Mauvaise recette

Désabusé de sa routine tranquille, Hector tente de renouer avec son enfant intérieur qui se rêvait jadis aventurier.
Photo: Films Séville Désabusé de sa routine tranquille, Hector tente de renouer avec son enfant intérieur qui se rêvait jadis aventurier.

Quel est le secret du bonheur ? Les différentes religions, ordres initiatiques et sectes, avec leurs prêtres, shamans et gourous respectifs, y vont en la matière de leurs vérités respectives depuis « les siècles des siècles », amen, inch’allah, et cetera.

Depuis les années 1970, certains guides spirituels et autres motivateurs professionnels ont acquis le statut de vedettes, vendant au passage des dizaines de millions d’exemplaires de leurs bouquins promettant implicitement, par concepts parents interposés tels « équilibre » et « mieux-être », cet état élusif tant recherché. Élusif, car si tout ce beau monde continue de prêcher, d’enseigner, d’écrire et, surtout, de vendre, eh bien, c’est sans doute parce qu’aucune réponse définitive ne s’est encore imposée.

C’est là tout le drame d’Hector (sympathique Simon Pegg), un psychiatre londonien sans histoire, ou plutôt dont l’histoire se résume à une succession de routines qui le rassurent autant qu’elles l’entravent. Réalisant un beau jour qu’il ne croit pas un traître mot du baratin appris par coeur qu’il régurgite à ses patients, Hector décide de renouer avec son enfant intérieur qui se rêvait jadis aventurier. Destination : la Chine, le Tibet, les États-Unis et l’Afrique (inexplicablement traité comme un pays). But du voyage : découvrir le fameux secret du bonheur.

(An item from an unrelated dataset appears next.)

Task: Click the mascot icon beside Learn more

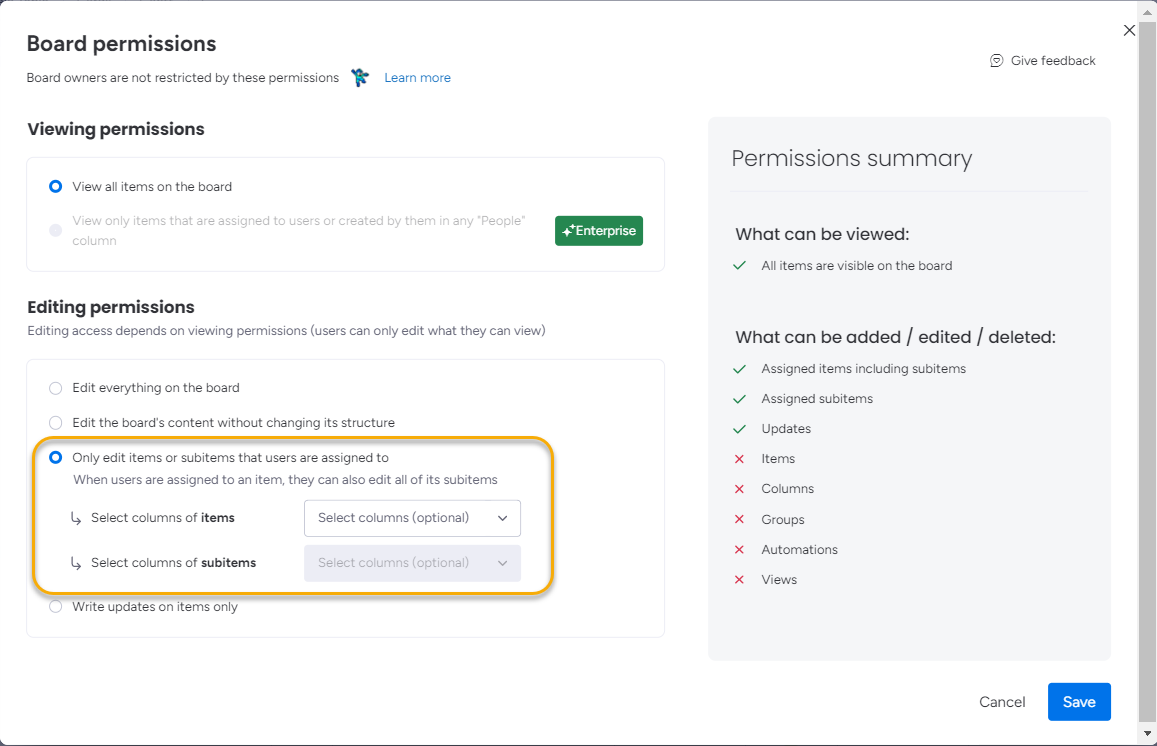Action: pyautogui.click(x=361, y=78)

Même en laissant toute forme de cynisme au vestiaire, la comédie (légèrement) dramatique Hector and the Search for Happiness peine à séduire. Peut-être parce que trop forcée, trop artificielle. La fabrication y tue l’émotion. Le récent, et étrangement similaire, La vie secrète de Walter Mitty souffrait du même problème, à la différence que les velléités fantaisistes de ce film-là étaient traitées avec plus d’aplomb.

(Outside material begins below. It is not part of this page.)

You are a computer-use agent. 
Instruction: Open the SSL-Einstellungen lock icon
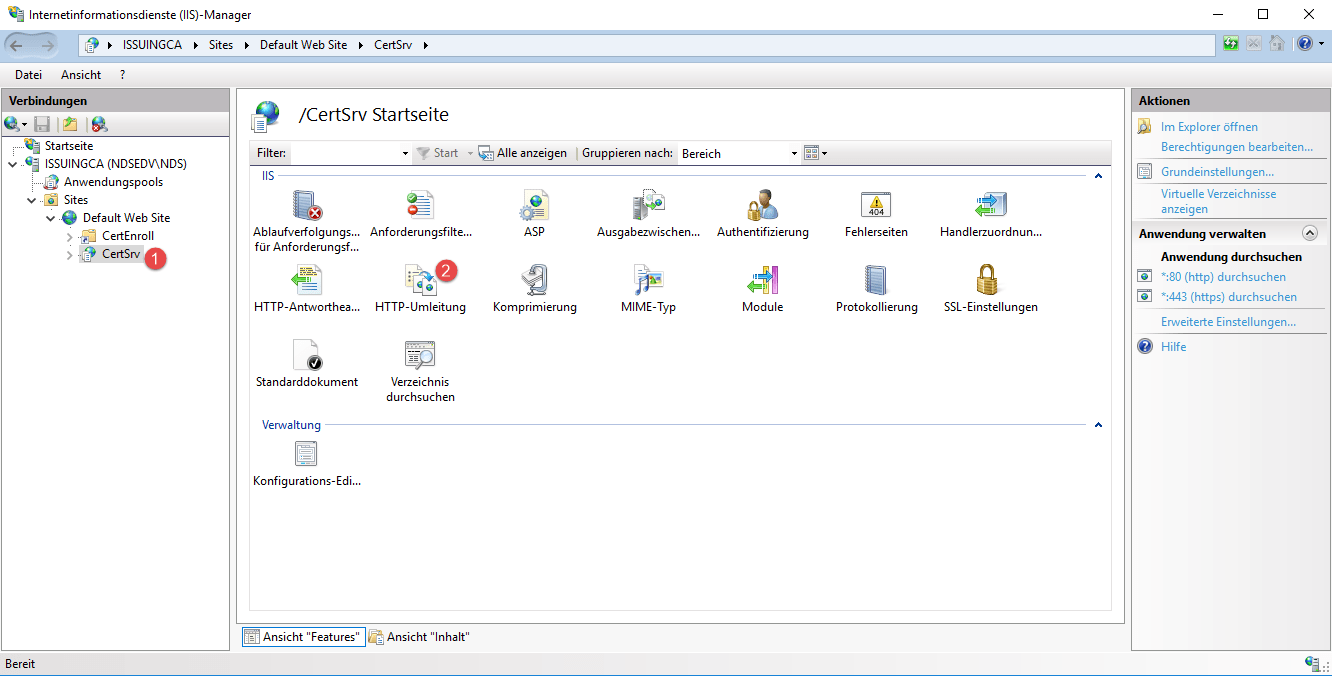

Simpliste au possible mais tellement solennelle qu’elle en est involontairement comique, la réponse à la question de départ — car le film a l’audace de prétendre la détenir — fera rouler des yeux quiconque se l’est déjà posée. C’est dire qu’à terme, Hector and the Search for Happiness ne met aucunement en péril l’industrie de la croissance personnelle.

Hector and the Search for Happiness

★★

Réalisation : Peter Chelsom. Scénario : P. Chelsom, Maria Von Heland, Tinker Lindsay et François Lelord, d’après son roman. Avec : Simon Pegg, Rosamund Pike, Stellan Skarsgard. Grande- Bretagne, 2014, 120 minutes.